Elevated intracranial pressure (ICP) is an important consequence of aneurysmal subarachnoid hemorrhage (SAH) that often results in decreased cerebral perfusion and secondary clinical decline. No definitive guidelines exist regarding methods and techniques for ICP management following aneurysm rupture. The authors describe monitoring practices and outcome data in 621 patients with aneurysmal SAH admitted to their neurological intensive care unit during an 8-year period (1996–2003).

Methods

A fiberoptic catheter tip probe or external ventricular drain (EVD) was used to record ICP values. The percentage of monitored patients varied, as expected, according to admission Hunt and Hess grade (p < 0.0001). Intracranial pressure monitoring devices were used in 27 (10%) of 264 Grade I to II patients, 72 (38%) of 189 Grade III patients, and 134 (80%) of 168 Grade IV to V patients.
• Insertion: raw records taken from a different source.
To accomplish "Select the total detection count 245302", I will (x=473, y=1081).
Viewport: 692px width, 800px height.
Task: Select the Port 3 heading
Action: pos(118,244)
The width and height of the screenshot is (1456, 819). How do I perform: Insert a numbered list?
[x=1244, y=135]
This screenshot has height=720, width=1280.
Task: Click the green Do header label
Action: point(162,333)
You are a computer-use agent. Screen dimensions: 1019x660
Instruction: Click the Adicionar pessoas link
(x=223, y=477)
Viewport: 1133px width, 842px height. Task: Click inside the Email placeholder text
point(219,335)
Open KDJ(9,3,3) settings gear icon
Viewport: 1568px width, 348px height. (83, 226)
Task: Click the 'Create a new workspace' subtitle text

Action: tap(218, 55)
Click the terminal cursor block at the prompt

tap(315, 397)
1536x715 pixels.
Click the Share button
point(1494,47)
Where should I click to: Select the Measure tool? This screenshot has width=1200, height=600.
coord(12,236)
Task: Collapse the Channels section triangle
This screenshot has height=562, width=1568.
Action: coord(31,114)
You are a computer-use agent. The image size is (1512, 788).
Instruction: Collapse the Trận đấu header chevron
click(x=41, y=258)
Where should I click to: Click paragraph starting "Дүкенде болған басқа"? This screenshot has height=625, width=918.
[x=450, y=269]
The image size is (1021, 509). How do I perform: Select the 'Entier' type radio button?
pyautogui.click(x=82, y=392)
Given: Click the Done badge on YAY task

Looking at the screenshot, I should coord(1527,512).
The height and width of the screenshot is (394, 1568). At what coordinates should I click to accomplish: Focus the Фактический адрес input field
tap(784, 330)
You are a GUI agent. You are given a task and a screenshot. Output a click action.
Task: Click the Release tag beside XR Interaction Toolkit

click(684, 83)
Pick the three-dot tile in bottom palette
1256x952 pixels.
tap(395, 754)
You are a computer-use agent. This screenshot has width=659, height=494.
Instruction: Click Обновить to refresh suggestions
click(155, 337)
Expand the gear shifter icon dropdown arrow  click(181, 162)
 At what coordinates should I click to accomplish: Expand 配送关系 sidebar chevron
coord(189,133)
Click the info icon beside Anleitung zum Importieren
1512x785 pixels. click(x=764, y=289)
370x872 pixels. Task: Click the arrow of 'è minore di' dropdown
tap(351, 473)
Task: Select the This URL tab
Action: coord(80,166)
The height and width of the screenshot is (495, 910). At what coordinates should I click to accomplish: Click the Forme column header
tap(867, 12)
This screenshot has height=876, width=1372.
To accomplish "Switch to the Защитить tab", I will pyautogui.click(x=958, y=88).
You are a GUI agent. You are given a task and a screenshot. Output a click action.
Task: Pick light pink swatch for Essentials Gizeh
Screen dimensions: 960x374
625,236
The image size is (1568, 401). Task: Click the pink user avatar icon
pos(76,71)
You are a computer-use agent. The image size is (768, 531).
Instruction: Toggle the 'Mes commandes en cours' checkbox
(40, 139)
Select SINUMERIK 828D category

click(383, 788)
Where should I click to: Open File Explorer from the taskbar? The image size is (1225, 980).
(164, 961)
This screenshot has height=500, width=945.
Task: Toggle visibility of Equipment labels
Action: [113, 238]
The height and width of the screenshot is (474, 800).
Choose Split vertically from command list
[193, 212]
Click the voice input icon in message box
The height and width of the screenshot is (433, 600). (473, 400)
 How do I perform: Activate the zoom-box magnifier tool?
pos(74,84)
There was a strong propensity to favor transduced ventricular drains over parenchymal fiberoptic bolts, with the former used in 221 (95%) of 233 cases. This tendency was particularly strong in the poor-grade cohort, in which EVDs were placed in 99% of monitored individuals. The rates of cerebrospinal fluid infection in patients in whom ICP probes (0%) and ventricular drains (12%) were placed accorded with those in the literature.

Conclusions

Following aneurysmal SAH, ICP monitoring prevalence and techniques differ with respect to admission Hunt and Hess grade and are associated with the patient's functional status at discharge.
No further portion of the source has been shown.